DATASET EXCERPTS ▸
'''

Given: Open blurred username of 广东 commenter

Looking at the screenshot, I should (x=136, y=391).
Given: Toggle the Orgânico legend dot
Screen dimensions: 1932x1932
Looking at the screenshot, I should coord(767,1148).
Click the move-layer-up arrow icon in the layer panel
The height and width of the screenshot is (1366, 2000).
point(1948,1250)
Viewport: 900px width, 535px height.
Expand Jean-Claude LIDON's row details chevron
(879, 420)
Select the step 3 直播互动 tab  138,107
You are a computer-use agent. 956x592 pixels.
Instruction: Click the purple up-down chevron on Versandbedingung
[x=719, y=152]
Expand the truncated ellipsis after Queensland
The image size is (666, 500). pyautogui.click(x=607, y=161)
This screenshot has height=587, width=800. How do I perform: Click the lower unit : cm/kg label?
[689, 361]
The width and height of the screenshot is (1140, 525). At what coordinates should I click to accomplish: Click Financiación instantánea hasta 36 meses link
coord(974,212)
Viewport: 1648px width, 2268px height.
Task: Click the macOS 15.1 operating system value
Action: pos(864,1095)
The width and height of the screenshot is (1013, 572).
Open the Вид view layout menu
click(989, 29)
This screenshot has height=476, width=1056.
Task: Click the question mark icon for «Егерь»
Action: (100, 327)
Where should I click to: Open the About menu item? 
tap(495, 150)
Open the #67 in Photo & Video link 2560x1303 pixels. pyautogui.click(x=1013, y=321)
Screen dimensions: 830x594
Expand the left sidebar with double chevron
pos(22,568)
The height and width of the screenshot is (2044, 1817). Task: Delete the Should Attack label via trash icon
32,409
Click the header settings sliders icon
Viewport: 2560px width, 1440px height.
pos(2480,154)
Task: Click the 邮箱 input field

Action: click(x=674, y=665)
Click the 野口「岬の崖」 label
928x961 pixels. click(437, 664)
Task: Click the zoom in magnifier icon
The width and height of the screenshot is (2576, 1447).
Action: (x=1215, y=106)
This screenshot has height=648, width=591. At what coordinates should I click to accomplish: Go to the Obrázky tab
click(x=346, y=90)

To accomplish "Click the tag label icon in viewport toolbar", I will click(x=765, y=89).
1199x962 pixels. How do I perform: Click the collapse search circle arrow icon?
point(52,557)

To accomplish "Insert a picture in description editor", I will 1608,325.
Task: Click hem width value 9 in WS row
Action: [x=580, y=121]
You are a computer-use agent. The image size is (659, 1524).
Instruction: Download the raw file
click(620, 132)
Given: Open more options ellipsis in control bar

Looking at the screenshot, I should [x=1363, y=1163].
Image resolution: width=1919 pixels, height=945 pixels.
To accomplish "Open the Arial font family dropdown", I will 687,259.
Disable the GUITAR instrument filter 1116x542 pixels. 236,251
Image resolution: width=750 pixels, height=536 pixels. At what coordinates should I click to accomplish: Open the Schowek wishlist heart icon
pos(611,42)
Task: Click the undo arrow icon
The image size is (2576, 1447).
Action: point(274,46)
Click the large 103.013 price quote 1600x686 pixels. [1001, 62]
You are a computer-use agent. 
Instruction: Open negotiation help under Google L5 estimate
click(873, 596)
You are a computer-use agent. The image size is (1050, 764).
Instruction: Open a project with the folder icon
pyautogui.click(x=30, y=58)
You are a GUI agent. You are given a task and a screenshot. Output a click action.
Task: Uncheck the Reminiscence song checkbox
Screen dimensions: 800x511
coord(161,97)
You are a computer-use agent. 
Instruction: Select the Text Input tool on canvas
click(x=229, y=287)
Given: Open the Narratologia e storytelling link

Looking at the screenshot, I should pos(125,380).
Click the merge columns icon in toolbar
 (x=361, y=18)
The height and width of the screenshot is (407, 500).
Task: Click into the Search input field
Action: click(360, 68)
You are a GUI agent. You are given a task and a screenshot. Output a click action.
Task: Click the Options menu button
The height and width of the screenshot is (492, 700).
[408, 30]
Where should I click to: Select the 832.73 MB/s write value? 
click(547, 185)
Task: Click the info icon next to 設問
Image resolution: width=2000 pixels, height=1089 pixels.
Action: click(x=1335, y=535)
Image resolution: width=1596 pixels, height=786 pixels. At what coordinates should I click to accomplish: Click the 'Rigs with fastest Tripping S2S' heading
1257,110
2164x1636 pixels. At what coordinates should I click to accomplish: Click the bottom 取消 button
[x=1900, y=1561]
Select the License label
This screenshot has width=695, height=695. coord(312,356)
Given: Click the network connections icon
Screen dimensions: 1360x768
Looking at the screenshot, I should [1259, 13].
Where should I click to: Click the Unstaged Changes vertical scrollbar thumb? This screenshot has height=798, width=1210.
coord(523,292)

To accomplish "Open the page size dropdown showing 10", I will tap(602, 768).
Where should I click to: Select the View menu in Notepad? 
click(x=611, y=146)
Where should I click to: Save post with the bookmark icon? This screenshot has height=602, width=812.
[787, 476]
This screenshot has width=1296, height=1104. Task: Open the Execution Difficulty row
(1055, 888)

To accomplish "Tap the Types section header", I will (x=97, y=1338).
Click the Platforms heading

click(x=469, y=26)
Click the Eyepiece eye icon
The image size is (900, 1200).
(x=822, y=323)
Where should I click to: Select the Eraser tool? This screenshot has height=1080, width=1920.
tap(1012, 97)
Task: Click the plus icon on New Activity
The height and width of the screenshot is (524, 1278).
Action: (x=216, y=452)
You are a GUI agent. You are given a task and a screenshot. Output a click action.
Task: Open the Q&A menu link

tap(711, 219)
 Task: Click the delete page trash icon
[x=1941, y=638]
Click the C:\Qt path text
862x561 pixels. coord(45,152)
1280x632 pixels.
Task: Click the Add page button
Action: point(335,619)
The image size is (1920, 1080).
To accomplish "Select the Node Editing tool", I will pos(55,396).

'''

TASK TO COMPLETE ▸ Could you copy out the records starting at the line that contains "Disable the GUITAR" and ending after the line that contains "pyautogui.click(x=30, y=58)", with both of those lines included?

RESPONSE ▸
Disable the GUITAR instrument filter 1116x542 pixels. 236,251
Image resolution: width=750 pixels, height=536 pixels. At what coordinates should I click to accomplish: Open the Schowek wishlist heart icon
pos(611,42)
Task: Click the undo arrow icon
The image size is (2576, 1447).
Action: point(274,46)
Click the large 103.013 price quote 1600x686 pixels. [1001, 62]
You are a computer-use agent. 
Instruction: Open negotiation help under Google L5 estimate
click(873, 596)
You are a computer-use agent. The image size is (1050, 764).
Instruction: Open a project with the folder icon
pyautogui.click(x=30, y=58)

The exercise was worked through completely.